[Data entries]
+ + + +
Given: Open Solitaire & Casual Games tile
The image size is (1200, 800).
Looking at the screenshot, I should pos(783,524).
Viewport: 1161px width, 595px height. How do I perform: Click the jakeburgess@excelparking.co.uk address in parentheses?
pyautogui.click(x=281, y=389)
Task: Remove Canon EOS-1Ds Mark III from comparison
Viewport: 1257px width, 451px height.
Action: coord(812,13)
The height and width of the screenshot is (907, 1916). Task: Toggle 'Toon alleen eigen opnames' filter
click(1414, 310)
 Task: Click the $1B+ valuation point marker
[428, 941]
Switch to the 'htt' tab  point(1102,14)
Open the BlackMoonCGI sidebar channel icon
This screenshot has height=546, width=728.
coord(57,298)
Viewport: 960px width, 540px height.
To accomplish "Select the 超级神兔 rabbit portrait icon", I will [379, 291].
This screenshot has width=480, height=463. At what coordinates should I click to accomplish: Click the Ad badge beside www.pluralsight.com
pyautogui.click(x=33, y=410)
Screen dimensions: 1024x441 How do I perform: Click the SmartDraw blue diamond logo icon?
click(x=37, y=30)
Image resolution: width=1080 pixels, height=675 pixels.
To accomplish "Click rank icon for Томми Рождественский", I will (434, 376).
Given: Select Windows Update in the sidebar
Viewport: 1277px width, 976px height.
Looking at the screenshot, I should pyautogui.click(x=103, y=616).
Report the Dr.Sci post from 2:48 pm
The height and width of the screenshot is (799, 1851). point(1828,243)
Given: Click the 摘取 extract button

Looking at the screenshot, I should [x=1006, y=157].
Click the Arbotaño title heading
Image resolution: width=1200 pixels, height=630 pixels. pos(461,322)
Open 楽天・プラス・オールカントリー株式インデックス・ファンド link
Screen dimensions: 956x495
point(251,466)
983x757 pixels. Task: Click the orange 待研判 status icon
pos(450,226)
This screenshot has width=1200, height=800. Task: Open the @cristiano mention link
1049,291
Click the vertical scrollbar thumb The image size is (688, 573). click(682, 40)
+ + + +
** Assignment **
Restating all of the data exactly is the whole task.

** Exercise result **
Given: Open Solitaire & Casual Games tile
The image size is (1200, 800).
Looking at the screenshot, I should pos(783,524).
Viewport: 1161px width, 595px height. How do I perform: Click the jakeburgess@excelparking.co.uk address in parentheses?
pyautogui.click(x=281, y=389)
Task: Remove Canon EOS-1Ds Mark III from comparison
Viewport: 1257px width, 451px height.
Action: coord(812,13)
The height and width of the screenshot is (907, 1916). Task: Toggle 'Toon alleen eigen opnames' filter
click(1414, 310)
 Task: Click the $1B+ valuation point marker
[428, 941]
Switch to the 'htt' tab  point(1102,14)
Open the BlackMoonCGI sidebar channel icon
This screenshot has height=546, width=728.
coord(57,298)
Viewport: 960px width, 540px height.
To accomplish "Select the 超级神兔 rabbit portrait icon", I will [379, 291].
This screenshot has width=480, height=463. At what coordinates should I click to accomplish: Click the Ad badge beside www.pluralsight.com
pyautogui.click(x=33, y=410)
Screen dimensions: 1024x441 How do I perform: Click the SmartDraw blue diamond logo icon?
click(x=37, y=30)
Image resolution: width=1080 pixels, height=675 pixels.
To accomplish "Click rank icon for Томми Рождественский", I will (434, 376).
Given: Select Windows Update in the sidebar
Viewport: 1277px width, 976px height.
Looking at the screenshot, I should pyautogui.click(x=103, y=616).
Report the Dr.Sci post from 2:48 pm
The height and width of the screenshot is (799, 1851). point(1828,243)
Given: Click the 摘取 extract button

Looking at the screenshot, I should [x=1006, y=157].
Click the Arbotaño title heading
Image resolution: width=1200 pixels, height=630 pixels. pos(461,322)
Open 楽天・プラス・オールカントリー株式インデックス・ファンド link
Screen dimensions: 956x495
point(251,466)
983x757 pixels. Task: Click the orange 待研判 status icon
pos(450,226)
This screenshot has width=1200, height=800. Task: Open the @cristiano mention link
1049,291
Click the vertical scrollbar thumb The image size is (688, 573). click(682, 40)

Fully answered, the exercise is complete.